Friday, October 17, 2014

East Africa: CPJ - East Africa Records High Exodus Rates of Journalists

Addis Ababa — As the globe marks World Refugee Day on Thursday, an international press freedom group, said that the number of journalists from East African countries fleeing into exile remains on the rise.
According to the Committee to Protect Journalist's (CPJ) report, a total of 55 journalists from 21 "repressive" countries, including from five East African countries, were forced into exile.
Journalists in the East Africa nations of Somalia, Eritrea, Ethiopia, Rwanda and Sudan fled in higher numbers over the past 12 months, than previous years, CPJ's Journalists in Exile 2013 report says.
With the help of CPJ, 18 media workers fled their homes into exile making the East African region responsible for the highest exile rates of Journalists for the sixth consecutive year.
The latest report, CPJ said, counts only to journalists who fled due to work-related persecution, who remained in exile for at least three months, and whose current whereabouts and activities are confidential to CPJ.
The group further said the journalists were forced into exile to escape different forms of intimidation, violence, imprisonment, and death threats during the past year.
The annual SURVEY listed Iran and Somalia, followed by Ethiopia, Syria, Eritrea, Mexico, Sri Lanka and Sudan as the nations that drive out the most journalists.
"Journalists all over the world are being forced from their homes to escape persecution, imprisonment and sometimes even death," said Maria Salazar Ferro, CPJ Journalist Assistance Program coordinator.
"When journalists flee, their absence often weakens the besieged media community already struggling to provide insightful reporting about sensitive issues."
Most of the journalists from Eritrea and Ethiopia fled in fear of imprisonment, according to the report.
Eritrea and Ethiopia, who respectively are Africa's leading jailers of journalists, have long records of press repression.
Of the 30 journalists who CPJ said assisted in exile from Eritrea since 2008, many of them alleged they have been unlawfully detained in the country's prison facilities without charge or trial.
The survey indicated that exiled journalists live in very difficult conditions suffering anxiety about their families members back home and getting trapped in a legal limbo being unable to secure job.
"Forced exile can wreck journalists' lives, as well as the lives of theirfamilies," Salazar Ferro said.
Ferro said only about one-fifth of exiled journalists are able to resume working in the same field.

Source: allAfrica

Thursday, October 16, 2014

Police arrest prominent journalist Temesgen Desalegn


Police on Monday arrested Temesgen Desalegn, a prominent journalist whose publications he edited and published were shut down by the government one after the other.
Temesgen, known as a fiery critic of the government in Addis, was editor of Addis Times magazine, which the government shut down recently.

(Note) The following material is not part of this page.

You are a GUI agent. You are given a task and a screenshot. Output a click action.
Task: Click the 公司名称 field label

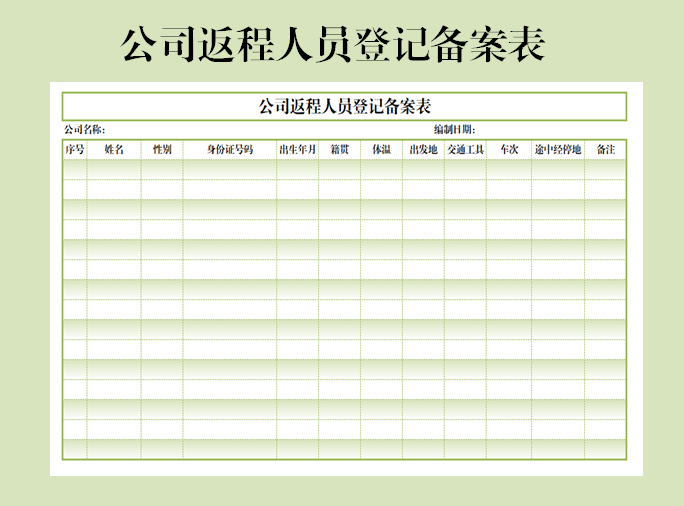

Prior to that, he was editor of Feteh, a popular weekly which the government also banned in 2012. Written in Amharic, his articles also appeared weekly on Ethiomedia, much to the satisfaction of the Ethiopian diaspora that has little or no access of news and information from the tightly-controlled country in the Horn of Africa.
Temesgen spent the last two years in court, defending himself against 114 charges, including allegedly “a call for the overthrow the constitutional order by violence,” “defaming the government,” and “stirring public thoughts for an anti-government uprising .” The charges carry sentences from three to up to 17 years in prison. Temesgen faces sentencing on October 27.
Following the arrest of the Pen-Award-winning journalist Eskinder Nega in September 2011, Temesgen emerged as as a journalist known for his razor-sharp commentaries. He was the lone voice of the people for writing against the high handedness of the government of Prime Minister Hailemariam Desalegn. His writings ranged from the attacks on press freedom to widespread corruption and the dangers of ethnic politics which the government fuels relentlessly.
In April this year, Ethiopia arrested six bloggers and three journalists known as Zone 9. The group was charged with ‘terrorism’, and deploying ‘encryption tools’ to conceal ‘sources.’ They still remain behind bars.
Last August the government filed charges against five magazines, a newspaper and their publishers, for allegedly promoting “terrorism and radicalism.” Most of the editors and journalists have since fled the country for fear of arrest.